The user passcode is combined with the UID Key embedded in the Secure Enclave
to create an encryption key used for the filesystem (Apple calls this
"tangling"). That means you can only crack the key for the filesystem as fast
as the Secure Enclave lets you crack it, since every guess is composed of
Passcode+Secure_Enclave_Access.

And boy, does the Secure Enclave not like to go fast. Every incorrect guess
gets fed back to the SE and it gets slower and slower until you can only try 1
guess an hour or, if the user set it, total device erasure after a certain
number of failed attempts. See the table on page 12 of the iOS Security Guide.

This is why disk crypto on iOS is far better than comparable alternatives on
Android. Having a hardware crypto chip with a key embedded at manufacture time
on every single phone they produce is something that only Apple can really do.
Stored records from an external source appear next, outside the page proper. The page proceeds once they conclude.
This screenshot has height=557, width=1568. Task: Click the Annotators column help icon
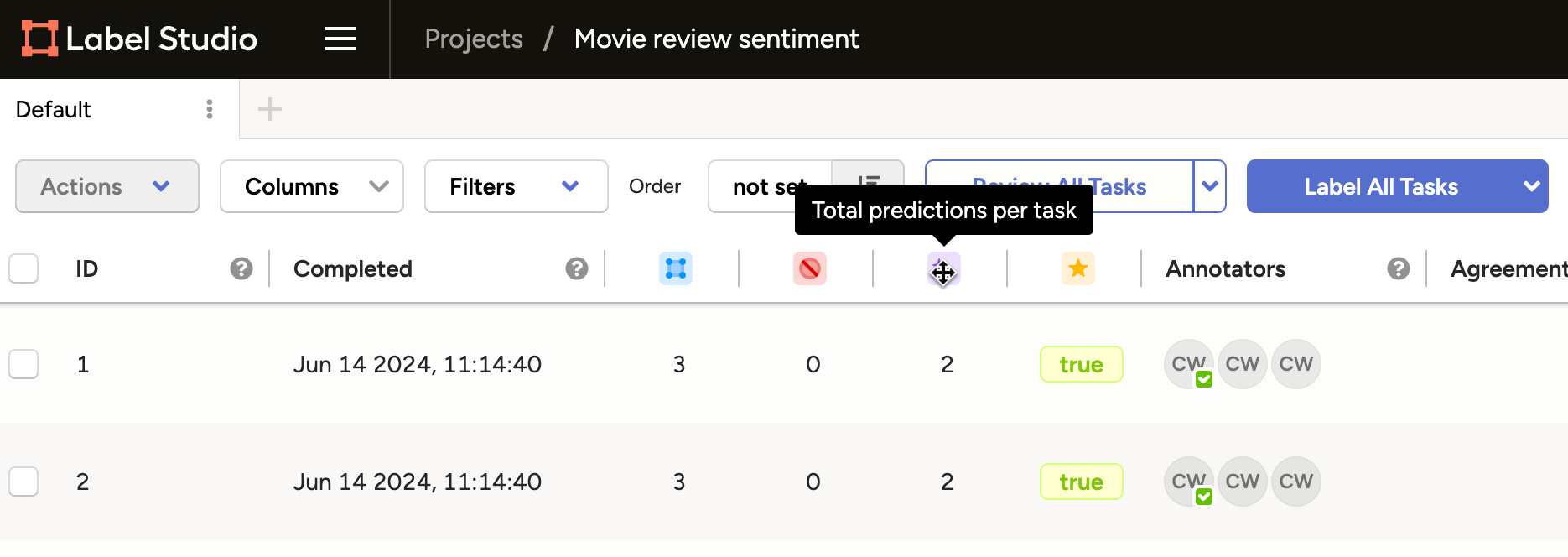coord(1398,268)
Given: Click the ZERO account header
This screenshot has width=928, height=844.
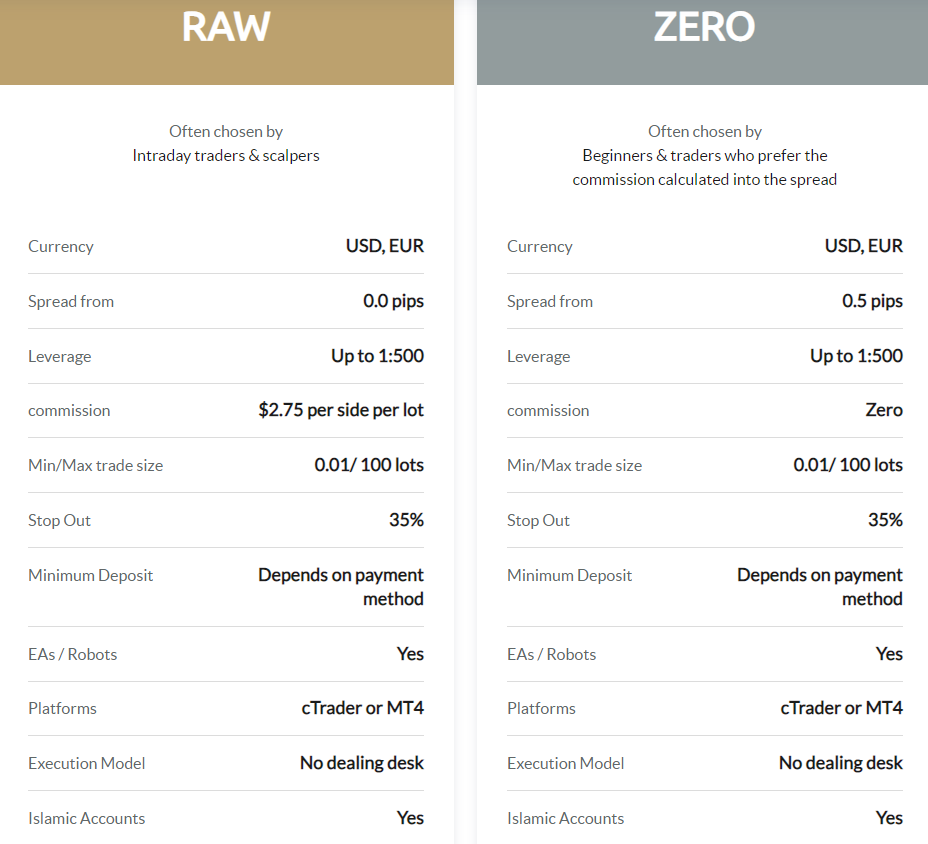Looking at the screenshot, I should pyautogui.click(x=703, y=41).
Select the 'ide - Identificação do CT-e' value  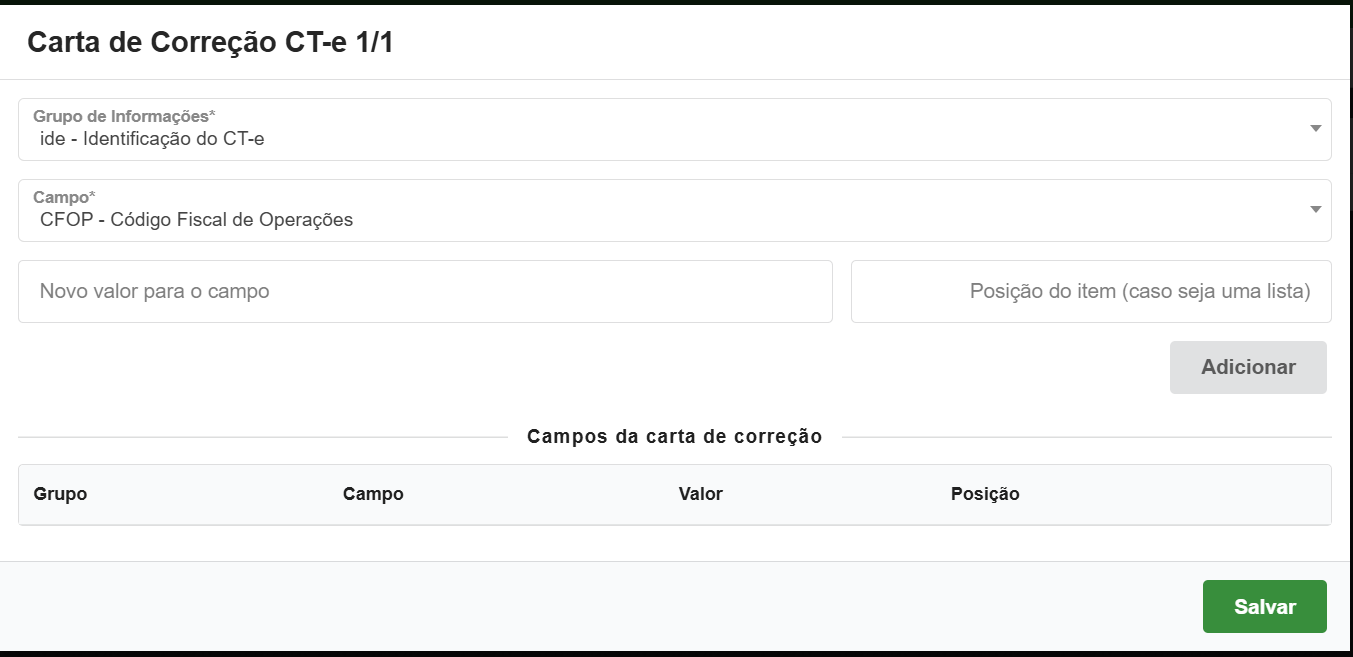pyautogui.click(x=152, y=139)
The top poster is correct: in iOS7 and prior there were many default apps that
did not use the Data Protection API (aka file encryption). Post-iOS7, most
default apps and many 3rd party apps have defaulted to using Data Protection.
This means you get very little if you're trying to forensically acquire a
disk, as the FBI is, without access to the phone passcode.

Sidenote: My company released a crypto abstraction library for interacting
with the Secure Enclave last week. It lets mobile app developers instruct the
SE to create an ECC private key on their behalf and then sign things with it.
This way, you can make passwordless authentication and device binding on iOS
possible for your app, potentially improving UX, increasing security, and
simplifying your server-side code. Check it out at
[https://www.passwordlessapps.com](https://www.passwordlessapps.com) \-- we
couldn't have made these kinds of security guarantees without the Secure
Enclave. We'll eventually support Android, but we'll have to give up some
security benefits to do so.

EDIT: I've been informed the device in question is an iPhone 5C (no TouchID ==
no Secure Enclave). This should make things a lot simpler for the FBI. Now I
actually do wonder why they're having trouble?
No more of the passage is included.